I was one of the last to get in on the sexual revolution, letting the other virgins sprint out of the starting gate ahead of me. Though sex wasn’t formally a competitive sport, in the sixties it could feel like a relay race with men and herpes being passed along by Team America. Cosmo girls were encouraged to be players—to experiment, seduce, and manipulate … in no particular order. For seventy-five cents, we got monthly tips on being alluring and adventurous. Our coach was Helen Gurley Brown.
In those early days of Cosmopolitan, we ripped into each new issue to find out “How You Can Become a More Likeable, Secure, and Less Jittery Person … and Change Your Life.” You might think that, having read that, you would never need another self-help article, but Helen Gurley Brown had endless ways of tapping into our self-doubts while simultaneously giving us license to lust. Virtue was no longer a virtue. The shame connected to sex that our mothers had tattooed on our DNA was suddenly spun on its head by a woman who never had a daughter. And maybe that’s why she made so free with recipes to heat up the bedroom, renovating what was done in bed the way Better Homes and Gardens had our bedrooms. We could now have orgasms along with mismatched bedside tables.

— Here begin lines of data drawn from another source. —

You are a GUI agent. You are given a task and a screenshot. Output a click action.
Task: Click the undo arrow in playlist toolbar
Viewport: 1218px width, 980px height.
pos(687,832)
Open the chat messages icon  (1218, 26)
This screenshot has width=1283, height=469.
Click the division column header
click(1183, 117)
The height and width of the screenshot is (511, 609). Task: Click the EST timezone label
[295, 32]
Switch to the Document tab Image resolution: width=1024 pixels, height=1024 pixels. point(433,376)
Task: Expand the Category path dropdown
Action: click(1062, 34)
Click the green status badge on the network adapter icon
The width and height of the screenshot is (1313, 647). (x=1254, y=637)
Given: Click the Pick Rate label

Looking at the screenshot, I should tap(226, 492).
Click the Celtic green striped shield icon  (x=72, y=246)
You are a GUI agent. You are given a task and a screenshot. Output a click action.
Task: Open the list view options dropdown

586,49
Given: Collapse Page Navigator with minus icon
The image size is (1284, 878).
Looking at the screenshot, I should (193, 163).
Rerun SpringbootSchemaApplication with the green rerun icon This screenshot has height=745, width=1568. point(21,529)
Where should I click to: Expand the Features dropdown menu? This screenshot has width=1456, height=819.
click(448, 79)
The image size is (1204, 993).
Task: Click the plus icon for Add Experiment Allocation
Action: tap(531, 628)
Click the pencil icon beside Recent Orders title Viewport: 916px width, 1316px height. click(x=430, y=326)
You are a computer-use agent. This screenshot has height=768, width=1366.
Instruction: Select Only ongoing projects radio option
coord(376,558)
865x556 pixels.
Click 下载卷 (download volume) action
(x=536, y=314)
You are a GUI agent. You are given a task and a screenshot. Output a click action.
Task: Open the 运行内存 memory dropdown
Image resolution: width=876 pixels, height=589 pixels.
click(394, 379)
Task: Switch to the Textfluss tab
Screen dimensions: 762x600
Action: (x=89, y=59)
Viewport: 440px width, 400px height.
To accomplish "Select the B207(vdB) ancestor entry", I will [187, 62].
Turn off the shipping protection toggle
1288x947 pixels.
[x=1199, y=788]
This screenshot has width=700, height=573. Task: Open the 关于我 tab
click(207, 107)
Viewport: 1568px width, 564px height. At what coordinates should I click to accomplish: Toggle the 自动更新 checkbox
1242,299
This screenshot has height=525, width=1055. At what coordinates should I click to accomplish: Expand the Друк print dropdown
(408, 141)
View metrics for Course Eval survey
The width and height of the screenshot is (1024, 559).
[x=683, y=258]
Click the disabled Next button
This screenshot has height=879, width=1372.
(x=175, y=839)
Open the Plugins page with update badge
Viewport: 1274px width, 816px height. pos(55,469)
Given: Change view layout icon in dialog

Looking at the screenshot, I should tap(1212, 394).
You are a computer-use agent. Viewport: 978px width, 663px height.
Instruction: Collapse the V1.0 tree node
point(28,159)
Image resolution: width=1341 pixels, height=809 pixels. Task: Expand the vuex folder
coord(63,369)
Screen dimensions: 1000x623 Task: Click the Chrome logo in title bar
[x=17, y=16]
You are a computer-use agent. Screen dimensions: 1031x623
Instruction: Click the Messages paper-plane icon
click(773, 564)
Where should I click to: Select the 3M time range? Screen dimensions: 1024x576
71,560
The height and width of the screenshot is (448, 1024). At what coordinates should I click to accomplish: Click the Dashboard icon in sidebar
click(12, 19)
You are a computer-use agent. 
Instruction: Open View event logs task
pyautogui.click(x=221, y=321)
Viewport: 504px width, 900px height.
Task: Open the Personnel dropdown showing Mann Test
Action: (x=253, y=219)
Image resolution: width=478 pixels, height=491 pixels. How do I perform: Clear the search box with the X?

Even if we didn’t manage to snag one of the Bachelors of the Month, we might consider other options after reading, say, “The Undiscovered Joys of Having a Chinese Lover,” “Should You be Faithful to Somebody Else’s Husband,” “Buddy-Flirting—the Bold, New Way of Having Him Notice and Like You,” “Foot Fetishes: The Trade Secrets of the Sexiest Ladies in History,” and “When He Wants You to Make the Orgy.” Married women, often overlooked, could learn “How to Get Our Husbands to Love Us Like a Mistress.”